Avrò avuto sette forse otto anni, la prima volta che vidi un’insalata di riso. Ero al mare, con la mia grande famiglia ma in formazione ridotta; cioè quella ventina di persone, almeno. Tutti inzeppati nelle vetturette dell’Italia felice degli anni Sessanta. Mio zio se ne era sceso dal nord portandosi dietro la fidanzata di turno da Milano, e io avevo avuto l’onore di occupare gli strapuntini della prestigiosa voiture, una fiammante 850 Sport Coupé, stipato insieme ad altri tre cugini.

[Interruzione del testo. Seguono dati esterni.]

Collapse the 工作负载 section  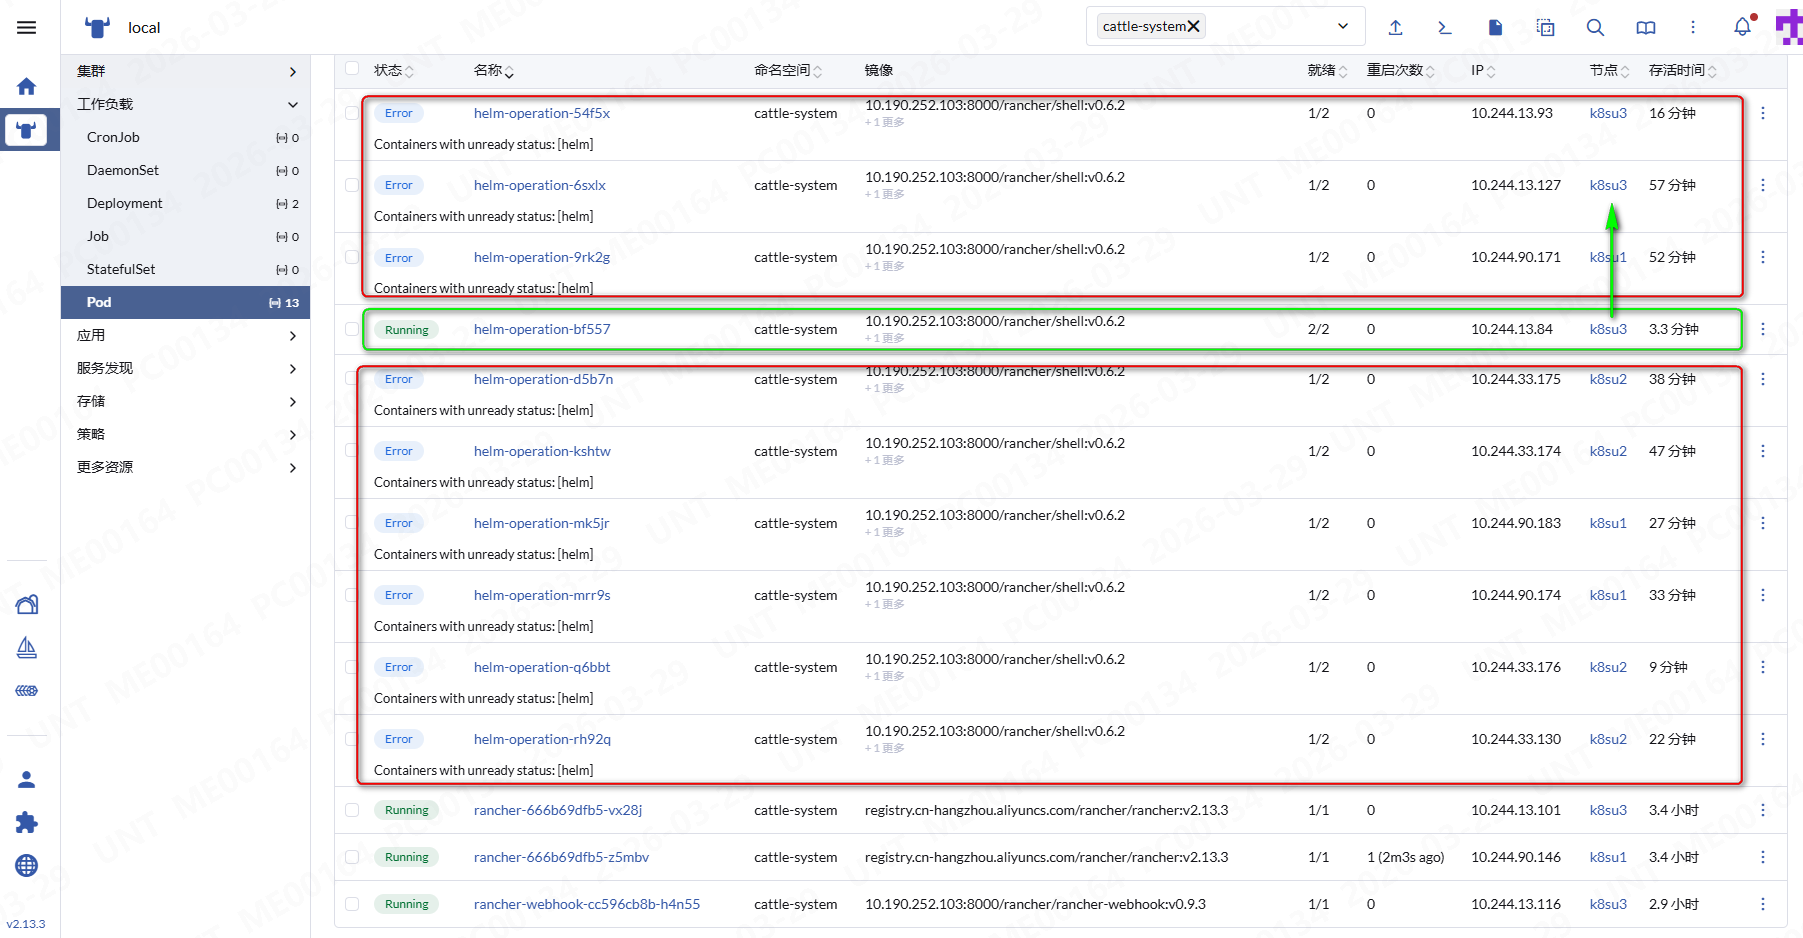292,104
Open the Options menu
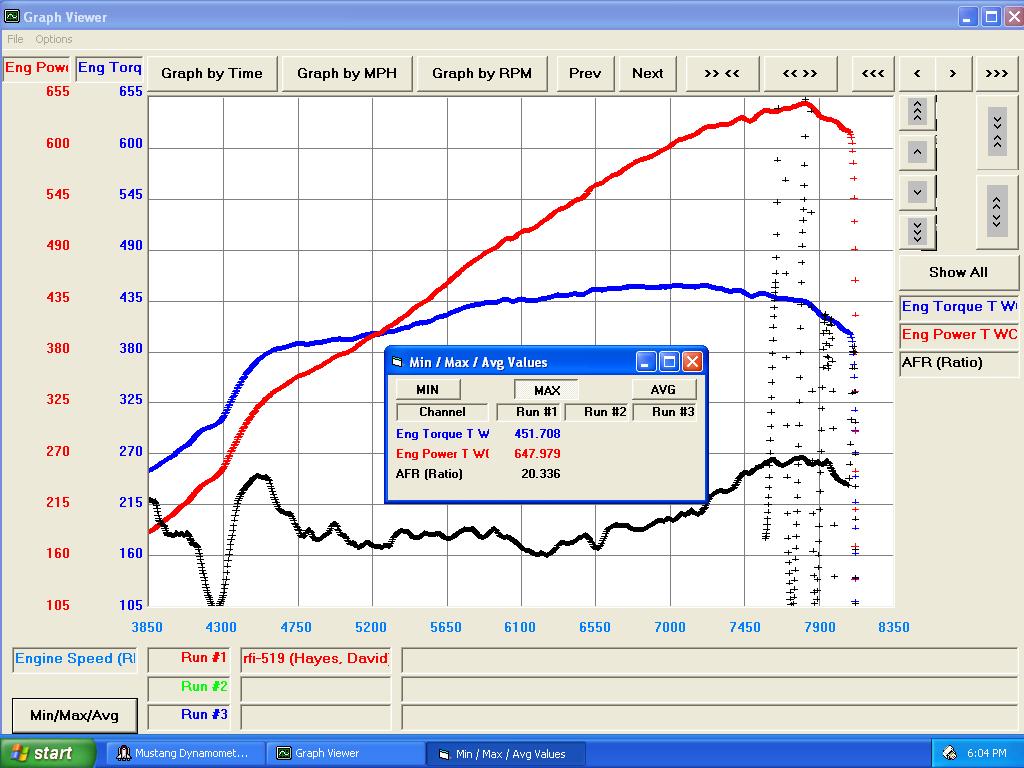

Il primo choc fu per me, fresco della storia dei barbari di Attila, il flagello di Dio, già il fatto che la nordica si chiamasse Barbara con le fantasie che quel nome mi suscitava di amori dissoluti e terribili ordalie. Il secondo choc fu vederla in bikini: il primo della mia vita. Per il terzo… dovette arrivare l’ora di pranzo.
Fu allora che, mentre le mie zie, con la rapidità degna d’uno squadrone d’assalto, tirarono fuori dai portabagagli le sedie e i tavolini per la classica tavolata meridionale, esponendovi le immense zuppiere di supplì e peperoni fritti e le tortiere di lasagne e parmigiana, e agnello addirittura, che avevano amorevolmente cucinato svegliandosi all’alba, fu allora, dicevo, che vidi Barbara, da cui non aveva scollato gli occhi per un solo istante, abbassarsi sulla sua sacca da palestra, ben più elegante delle nostre sporte della spesa, e nel tripudio dei suoi seni penzolanti estrarne un piccolo contenitore termico e dunque favorire allo zio… essì, l’insalata di riso!
Tutti i miei parenti lo guardarono schifati — il riso era infatti, per noi meridionali, un cibo per ammalati cronici o, al massimo, convalescenti scampati a terribili interventi chirurgici di cui poi avrebbero parlato per anni; tranne, ovviamente, nella nobile declinazione borbonica del sartù. Ma quello di Barbara, così smorto, con quel trito di insulse verdurine all’aceto, wurstel e svizzero, non era certo un sartù.
Ciononostante non seppi opporle un rifiuto quando, cercando un alleato contro il disprezzo generale, me ne offrì una razione: sapeva, da come la guardavo, da come fissavo quel suo meravilliouso décolleté, che poteva farmi fare qualsiasi cosa. E la feci, ingurgitandomela tutta, quella sbobba — la cucina, e a prescindere dal mio gusto terronico, non era certo tra le sue virtù memorabili! —, mentre tutti gli altri, strafogandosi felici le lasagne d’ordinanza, fissavano adesso me come il più viscido tra i traditori.
Chi mai quel giorno avrebbe detto che, anche noi meridionali, ci saremmo trasformati in mangiatori di riso da spiaggia? La suddetta insalata di riso, come risulta infatti da un’indagine della Coldiretti/Ixe’, è in testa nella classifica dei menu balneari con ben il 28 per cento di estimatori, surclassando le classiche goduriose lasagne (solo al 6 per cento). Segue col 20 per cento la macedonia di frutta, mentre la caprese — quella a base di pomodoro e mozzarella, non certo il favoloso dolce omonimo — è un must per il 18 per cento degli spiaggiati.
Cos’è successo nel frattempo? Evidentemente la svolta salutista si avverte anche in spiaggia. E si mangia con un occhio alla forma fisica — non diversamente, a pensarci, da quello che feci io da fanciullo!
Anche se, dopo avere attraversato la spiaggia verso casa per venir a buttar giù la nota che state leggendo, mi sono imbattuto, sotto i pini fruscianti di Maratea, in un paio di quelle tavolate d’una volta. E quegli odori favolosi — ummm frittata di maccheroni!, polpette e parmigiana (tutti i piatti della tradizione che anche secondo la Coldiretti/Ixe’ tengono bene, con il 7 per cento di consensi) — mi hanno proustianamente scagliato nel tempo passato… ma sarà poi davvero così passato?